WHAT TO PRODUCE: Find and copy the lines in the records beneath this task that contain the word "agent".

*** Opening DATASET ***

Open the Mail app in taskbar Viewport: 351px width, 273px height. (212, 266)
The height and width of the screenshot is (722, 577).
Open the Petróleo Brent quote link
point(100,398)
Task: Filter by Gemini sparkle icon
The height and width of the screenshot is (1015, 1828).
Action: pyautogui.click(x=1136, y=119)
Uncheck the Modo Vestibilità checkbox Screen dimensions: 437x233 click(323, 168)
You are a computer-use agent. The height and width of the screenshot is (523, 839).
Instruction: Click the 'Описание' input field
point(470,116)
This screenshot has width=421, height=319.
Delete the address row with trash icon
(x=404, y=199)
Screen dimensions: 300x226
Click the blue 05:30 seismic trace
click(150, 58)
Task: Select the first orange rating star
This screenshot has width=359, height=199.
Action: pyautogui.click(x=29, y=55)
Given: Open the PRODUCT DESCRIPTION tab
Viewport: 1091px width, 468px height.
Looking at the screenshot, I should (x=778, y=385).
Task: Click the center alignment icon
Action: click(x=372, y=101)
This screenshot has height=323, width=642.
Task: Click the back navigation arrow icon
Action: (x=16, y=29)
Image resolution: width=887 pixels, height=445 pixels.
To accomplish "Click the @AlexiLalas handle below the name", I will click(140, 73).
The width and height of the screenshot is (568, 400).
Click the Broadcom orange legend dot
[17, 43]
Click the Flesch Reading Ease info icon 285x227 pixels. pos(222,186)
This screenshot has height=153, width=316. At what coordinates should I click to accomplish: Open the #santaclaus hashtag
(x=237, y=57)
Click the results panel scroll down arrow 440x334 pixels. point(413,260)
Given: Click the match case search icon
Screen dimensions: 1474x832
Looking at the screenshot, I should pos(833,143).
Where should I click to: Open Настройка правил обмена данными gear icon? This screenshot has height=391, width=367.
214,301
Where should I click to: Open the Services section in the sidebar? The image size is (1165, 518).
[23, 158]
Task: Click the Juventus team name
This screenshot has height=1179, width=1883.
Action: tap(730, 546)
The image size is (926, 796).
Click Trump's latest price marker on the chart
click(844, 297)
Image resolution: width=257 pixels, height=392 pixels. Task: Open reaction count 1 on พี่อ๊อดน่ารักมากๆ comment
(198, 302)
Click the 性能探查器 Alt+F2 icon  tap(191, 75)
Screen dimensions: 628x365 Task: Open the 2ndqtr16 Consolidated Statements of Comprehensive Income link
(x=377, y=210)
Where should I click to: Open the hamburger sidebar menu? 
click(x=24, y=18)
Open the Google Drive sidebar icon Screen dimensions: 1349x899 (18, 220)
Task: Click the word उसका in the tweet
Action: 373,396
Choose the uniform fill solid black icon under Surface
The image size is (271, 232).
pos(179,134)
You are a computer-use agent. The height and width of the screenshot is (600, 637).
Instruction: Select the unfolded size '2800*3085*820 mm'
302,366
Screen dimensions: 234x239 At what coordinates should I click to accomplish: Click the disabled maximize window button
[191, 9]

*** Closing DATASET ***

SOLUTION FOR THIS EXERCISE:
You are a computer-use agent. The height and width of the screenshot is (523, 839).
You are a computer-use agent. The height and width of the screenshot is (600, 637).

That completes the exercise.